Bulgaria Signs Agreement To Transfer $57M of Libya’s Debt to International Fund for HIV-Positive Children
Bulgarian Deputy Foreign Minister Feim Chaushev on Monday signed an agreement to transfer about $57 million of Libya's debt to Bulgaria to an international fund to aid more than 400 Libyan children living with HIV/AIDS, the AP/International Herald Tribune reports. The agreement is part of a deal that secured the release of five Bulgarian nurses and a Palestinian doctor who were imprisoned for more than eight years in Libya for allegedly intentionally infecting the children with HIV (AP/International Herald Tribune, 9/3).
The medical workers in May 2004 were sentenced to death by firing squad for allegedly infecting 426 children with HIV through contaminated blood products at Al Fateh Children's Hospital in Benghazi, Libya. They also were ordered to pay a total of $1 million to the families of the HIV-positive children. The Libyan Supreme Court in December 2005 overturned the medical workers' convictions and ordered a retrial in a lower court. A court in Tripoli, Libya, in December 2006 convicted the health workers and sentenced them to death. The medical workers then filed an appeal of the December 2006 conviction with the Libyan Supreme Court. The Supreme Court upheld the conviction in July. After Libya's Supreme Judicial Council reduced the sentence to life in prison, the six medical workers were released and pardoned by Bulgarian President Georgi Parvanov after arriving in the country. The Gaddafi Development Foundation -- which is headed by Libyan leader Muammar Gaddafi's son, Seif al-Islam Gaddafi -- in July said the families of the children accepted a compensation package of about $460 million. The Supreme Judicial Council -- which can approve or cancel the Supreme Court's conviction of the medical workers or issue a less serious sentence -- reduced the sentences to life in prison after each family received the compensation package (Kaiser Daily HIV/AIDS Report, 8/17).
"Transferring Libya's debt to Bulgaria into the Benghazi fund is a humanitarian and social act," Chaushev said, adding, "We have always underlined that we are committed to solving the tragedy in Benghazi, so let the money be used to this aim." According to AFP/Middle East Times, Libya stopped paying back its debt to Bulgaria in 1984. The agreement was co-signed by Mark Pierini, chair of the Benghazi International Fund. "The fund was instrumental in obtaining a pardon from the families of the victims in Benghazi and for the annulation of the death sentence and later for the medics' release," Pierini said Monday (AFP/Middle East Times, 9/3).

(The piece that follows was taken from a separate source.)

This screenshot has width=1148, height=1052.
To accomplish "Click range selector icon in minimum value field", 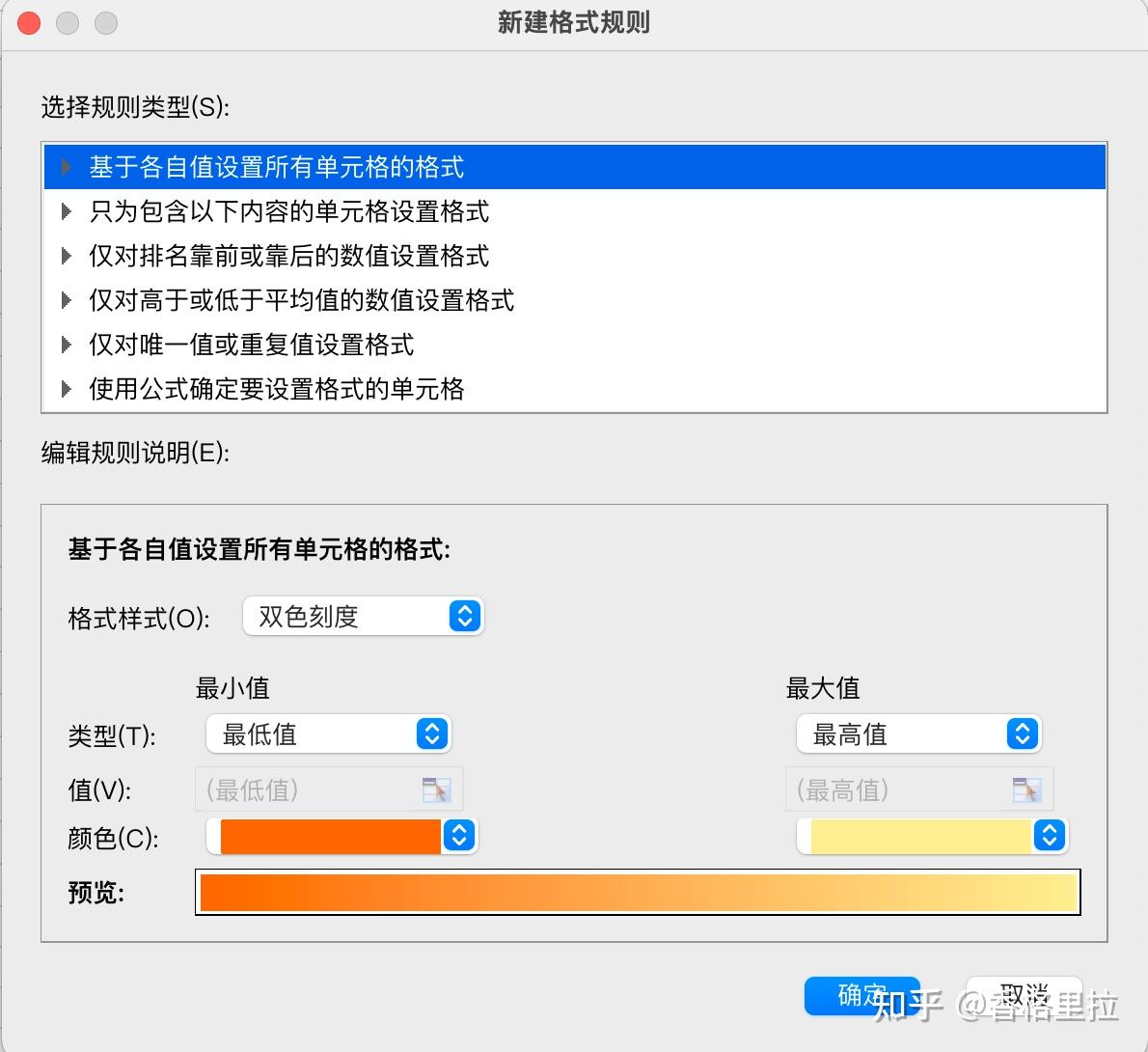I will pyautogui.click(x=436, y=790).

Pierini said he could not disclose the amount collected by the fund but said that the European Commission contributed a total of about $16 million and that Germany contributed about $2 million. The Bulgarian government previously said 27 donors -- including 17 governments, nine private companies and one nongovernmental organization -- also had committed to contribute to the fund (Reuters, 9/3). Bulgaria has said that it canceled Libya's debt as a gesture of goodwill and that it should not be seen as an admission of the medical workers' guilt, according to the AP/Herald Tribune (AP/International Herald Tribune, 9/3).